NITDA tasked itself to review its laws and make them more beneficial for startups. Earlier this year, in March, Mallam Kashifu proposed the realignment of the Act with “tenets and ideals of the fourth Industrial Revolution” and Nigeria’s Digital Economy Policy. The proposed bill includes standard provisions which list out the duties and obligations of NITDA, the core of it remains to create an impartial and independent regulatory framework for the development of the Nigerian information and technology sector. Debatable parts of the bill, however, are contained in Sections 6, 13, and 22. Section 6 authorizes NITDA to issue new licenses for the companies seeking to provide information technology and digital services in Nigeria. It also accrued NITDA with powers to fix licensing and authorization charges, collect fees and penalties and issue contravention notices and non-compliance with the Act. While the bill is still been projected, the proposed amendments have many ecosystem players questioning the true motives of the agency and its policymakers.

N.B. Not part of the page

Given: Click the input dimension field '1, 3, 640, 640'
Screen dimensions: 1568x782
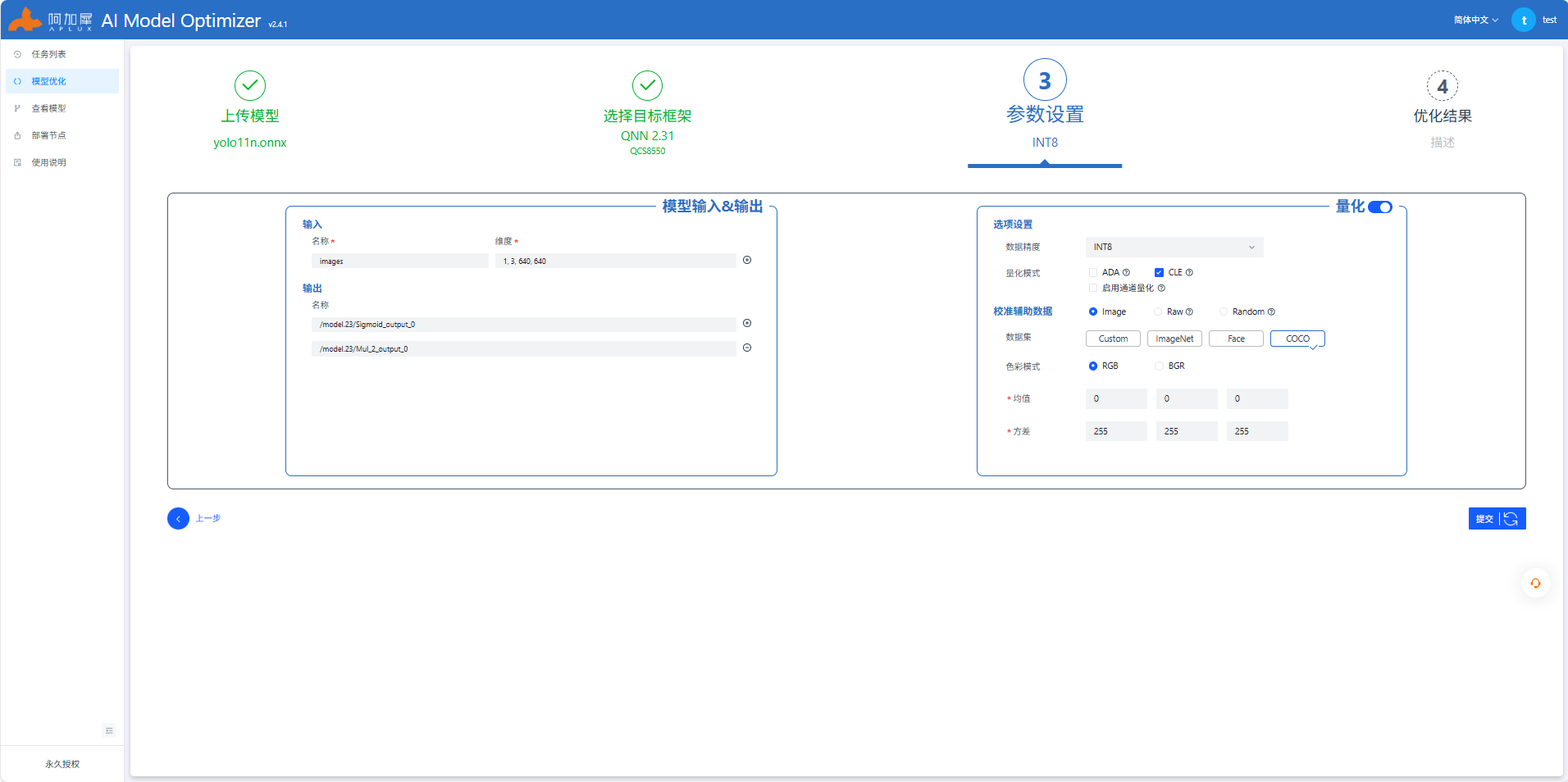Looking at the screenshot, I should click(615, 261).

In line with fees and charges, Section 13 of the proposed Act also provides for the establishment of the National Information Technology Development Fund which will be funded by grants-in-aid, fees, gifts, and levies charged from tech companies. The Fund is expected to carry out the country’s digital economy objectives. An important part of the section, listed in sub-section 2a, provides that all companies with an annual turnover of ₦100,000,000 ($243,831), would be required to pay 1% of their profit before tax as levies. This will be in addition to the hefty 30% company income tax all profit-earning companies which include tech startups, have to pay. While the 2007 Act does contain a similar provision, most tech companies were excluded from the levy as they were not part of the categories listed under the act. The Third Schedule, under the proposed Act, includes categorizations for e-commerce companies, foreign digital platforms targeting the Nigerian market, and Fintechs.
Another thing the proposed amendments have in common with the present 2007 Act, is the imposition of both fining and imprisonment for offenses under the Act. Under Section 22, offenses under the Act include non-payment of levies, punishable with a 0.5% increase in the assessed sum per lapsed day. Failure to adhere to directives issued by the agency also attracts a fine of ₦3,000,000 ($7,315) for individuals and ₦30,000,000 ($73,149) for corporate bodies. Prison terms also range from a year to two in this section for individuals and members within a corporate body who default. This is a far cry from the 2007 Act which listed out lesser fines for the same offense: ₦200,000 ($487) for individuals, and ₦500,000 ($1,219) for corporate bodies. The severity of these fines has been highlighted in various ongoing conversations because they will apply to tech start-ups if the amendments pass. Of the $1 billion raised by African start-ups in the first half of 2021, Nigerian startups account for at least $300 million of it, an amount that’s double the total amounts raised in H1 2018 and H1 2019 combined. Many key players in the Nigerian tech ecosystem, who are rightfully concerned, have proposed that the amendments, particularly sections dealing with fines and fees, are the government’s way of getting a slice of the proverbial pie. Many have called for startup leaders and tech companies and enthusiasts to lobby the legislators behind passing these bills to law. However, the general sentiment is that lobbying could be a dead-end for now.